|Other short titles||An Act to create the Coast Guard by combining therein the existing Life-Saving Service and Revenue-Cutter Service.|
|Enacted by||the 63rd United States Congress|
|Effective||January 28, 1915|
|Public law||Pub.L. 63–239|
|Statutes at Large||38 Stat. 800|
|Titles amended||14 U.S.C.: Coast Guard|
|U.S.C. sections created||14 U.S.C. ch. 1 § 1 et seq.|
The Coast Guard Act of 1915 was passed by Congress on January 20, 1915, and signed into law by then-American president Woodrow Wilson on the twenty-eighth day of the same month. The act created the United States Coast Guard as a new service outwardly modeled on the structure of the U.S. Navy and under the command of the Department of Treasury.
Its men wore uniforms and had the responsibility of protecting American coastal cities and waters from hostile attack, enforcing customs duties and performing search and rescue missions at sea and in coastal environments.

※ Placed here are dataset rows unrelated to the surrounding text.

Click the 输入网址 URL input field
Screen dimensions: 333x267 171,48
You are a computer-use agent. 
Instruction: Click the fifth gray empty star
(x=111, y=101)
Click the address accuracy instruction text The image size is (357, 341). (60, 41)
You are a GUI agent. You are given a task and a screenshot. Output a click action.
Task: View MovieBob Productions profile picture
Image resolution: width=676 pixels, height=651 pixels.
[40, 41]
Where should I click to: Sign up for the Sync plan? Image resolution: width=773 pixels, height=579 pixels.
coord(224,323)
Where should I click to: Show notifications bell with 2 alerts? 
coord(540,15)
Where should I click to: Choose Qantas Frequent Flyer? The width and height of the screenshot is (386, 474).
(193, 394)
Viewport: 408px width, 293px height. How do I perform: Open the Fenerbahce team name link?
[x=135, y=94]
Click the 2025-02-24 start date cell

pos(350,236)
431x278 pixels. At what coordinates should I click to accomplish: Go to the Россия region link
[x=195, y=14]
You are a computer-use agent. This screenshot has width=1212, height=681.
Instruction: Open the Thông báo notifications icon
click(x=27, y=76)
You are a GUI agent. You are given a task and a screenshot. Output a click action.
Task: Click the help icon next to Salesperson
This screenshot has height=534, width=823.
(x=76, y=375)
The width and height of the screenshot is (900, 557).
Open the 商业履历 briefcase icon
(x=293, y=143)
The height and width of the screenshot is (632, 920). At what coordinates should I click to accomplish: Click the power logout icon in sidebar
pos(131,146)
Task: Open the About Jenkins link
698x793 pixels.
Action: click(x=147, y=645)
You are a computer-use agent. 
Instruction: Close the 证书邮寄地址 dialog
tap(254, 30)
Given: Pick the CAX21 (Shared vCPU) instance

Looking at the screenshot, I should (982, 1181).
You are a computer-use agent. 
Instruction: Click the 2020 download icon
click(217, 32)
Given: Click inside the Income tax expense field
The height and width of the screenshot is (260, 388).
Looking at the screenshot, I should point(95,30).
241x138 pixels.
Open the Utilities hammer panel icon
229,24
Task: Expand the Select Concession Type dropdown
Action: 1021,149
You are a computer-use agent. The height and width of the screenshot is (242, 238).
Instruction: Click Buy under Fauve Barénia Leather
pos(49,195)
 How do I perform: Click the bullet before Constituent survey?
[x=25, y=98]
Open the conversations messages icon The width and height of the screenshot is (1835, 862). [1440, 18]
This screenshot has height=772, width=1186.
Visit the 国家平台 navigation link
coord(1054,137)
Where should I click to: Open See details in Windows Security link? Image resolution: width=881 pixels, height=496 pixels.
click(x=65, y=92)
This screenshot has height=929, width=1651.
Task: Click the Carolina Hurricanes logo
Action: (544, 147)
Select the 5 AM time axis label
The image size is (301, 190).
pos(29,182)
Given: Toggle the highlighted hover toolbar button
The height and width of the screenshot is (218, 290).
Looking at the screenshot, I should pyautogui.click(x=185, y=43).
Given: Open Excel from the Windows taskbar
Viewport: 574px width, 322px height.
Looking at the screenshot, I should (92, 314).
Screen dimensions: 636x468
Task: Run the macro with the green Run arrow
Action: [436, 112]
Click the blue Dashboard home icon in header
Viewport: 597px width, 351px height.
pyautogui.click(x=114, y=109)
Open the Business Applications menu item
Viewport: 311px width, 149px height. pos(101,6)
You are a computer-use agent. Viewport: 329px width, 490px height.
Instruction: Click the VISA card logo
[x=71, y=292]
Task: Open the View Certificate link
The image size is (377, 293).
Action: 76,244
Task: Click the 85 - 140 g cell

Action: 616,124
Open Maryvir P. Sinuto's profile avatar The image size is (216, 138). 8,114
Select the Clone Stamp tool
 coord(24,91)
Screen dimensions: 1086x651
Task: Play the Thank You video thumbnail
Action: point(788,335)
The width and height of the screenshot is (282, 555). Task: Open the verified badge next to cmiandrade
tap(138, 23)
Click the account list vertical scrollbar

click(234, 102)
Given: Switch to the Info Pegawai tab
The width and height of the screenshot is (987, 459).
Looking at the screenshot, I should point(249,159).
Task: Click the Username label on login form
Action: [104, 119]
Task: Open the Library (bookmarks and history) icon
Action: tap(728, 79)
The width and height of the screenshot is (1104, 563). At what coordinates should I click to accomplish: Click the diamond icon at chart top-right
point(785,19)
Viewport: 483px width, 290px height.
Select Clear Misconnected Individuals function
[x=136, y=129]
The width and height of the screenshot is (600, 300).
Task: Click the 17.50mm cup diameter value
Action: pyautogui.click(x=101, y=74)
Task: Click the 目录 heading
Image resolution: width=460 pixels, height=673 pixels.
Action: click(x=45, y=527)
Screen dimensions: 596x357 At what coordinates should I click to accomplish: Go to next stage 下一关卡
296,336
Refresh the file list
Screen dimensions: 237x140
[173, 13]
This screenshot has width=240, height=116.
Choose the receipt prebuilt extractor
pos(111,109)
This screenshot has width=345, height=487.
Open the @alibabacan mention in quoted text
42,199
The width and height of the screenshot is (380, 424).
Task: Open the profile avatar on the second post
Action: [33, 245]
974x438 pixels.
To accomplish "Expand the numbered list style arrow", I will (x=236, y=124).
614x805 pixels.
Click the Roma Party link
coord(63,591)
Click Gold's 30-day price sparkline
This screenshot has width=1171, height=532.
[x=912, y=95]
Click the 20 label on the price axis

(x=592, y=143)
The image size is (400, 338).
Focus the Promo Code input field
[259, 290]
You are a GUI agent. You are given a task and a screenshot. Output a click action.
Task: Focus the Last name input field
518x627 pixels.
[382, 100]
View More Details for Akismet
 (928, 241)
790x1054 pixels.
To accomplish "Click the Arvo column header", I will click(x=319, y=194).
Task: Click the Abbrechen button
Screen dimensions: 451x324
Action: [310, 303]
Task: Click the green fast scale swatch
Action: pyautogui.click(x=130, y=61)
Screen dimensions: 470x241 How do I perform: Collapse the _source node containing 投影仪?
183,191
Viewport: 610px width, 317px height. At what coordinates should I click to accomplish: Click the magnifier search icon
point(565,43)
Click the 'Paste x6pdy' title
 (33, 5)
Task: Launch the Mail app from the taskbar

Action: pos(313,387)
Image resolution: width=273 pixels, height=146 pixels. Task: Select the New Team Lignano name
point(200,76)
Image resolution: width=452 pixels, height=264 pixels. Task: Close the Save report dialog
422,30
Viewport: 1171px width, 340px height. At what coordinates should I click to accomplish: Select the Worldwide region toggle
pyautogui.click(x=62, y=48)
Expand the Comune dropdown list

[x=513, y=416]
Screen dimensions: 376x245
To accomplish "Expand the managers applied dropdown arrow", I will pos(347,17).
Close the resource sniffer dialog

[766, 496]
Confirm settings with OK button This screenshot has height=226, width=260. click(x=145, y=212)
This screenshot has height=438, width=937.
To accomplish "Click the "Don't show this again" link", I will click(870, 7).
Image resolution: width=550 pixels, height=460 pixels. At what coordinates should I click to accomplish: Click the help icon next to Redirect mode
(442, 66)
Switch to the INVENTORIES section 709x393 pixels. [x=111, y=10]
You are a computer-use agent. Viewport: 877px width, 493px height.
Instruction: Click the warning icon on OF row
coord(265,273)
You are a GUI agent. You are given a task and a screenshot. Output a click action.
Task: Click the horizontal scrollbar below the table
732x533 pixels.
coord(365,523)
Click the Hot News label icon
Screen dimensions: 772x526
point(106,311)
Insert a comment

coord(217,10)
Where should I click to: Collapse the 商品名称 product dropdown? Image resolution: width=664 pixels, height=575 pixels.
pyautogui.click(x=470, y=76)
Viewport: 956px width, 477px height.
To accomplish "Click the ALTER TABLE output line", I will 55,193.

The U.S. Coast Guard is a branch of the United States Armed Forces authorized to stop, search and arrest suspected smugglers and other unlawful intruders into American waters.
The Coast Guard was created from the merged United States Life-Saving Service and the United States Revenue Cutter Service, which had been established in 1790 to prevent smuggling until the reestablishment of the Navy in 1798.
Although placed under the U.S. Treasury Department the Coast Guard was temporarily transferred to the Navy Department during World War I and again during World War II. In 1939, the Coast Guard also integrated and incorporated the United States Lighthouse Service and, in 1942, the Bureau of Marine Inspection and Navigation. In 1967, the Coast Guard was placed under the United States Department of Transportation.
Since 2003, the U.S. Coast Guard has fallen under the jurisdiction of the Department of Homeland Security and as before in times of war and emergency when declared by the president it reverts to the navy's control.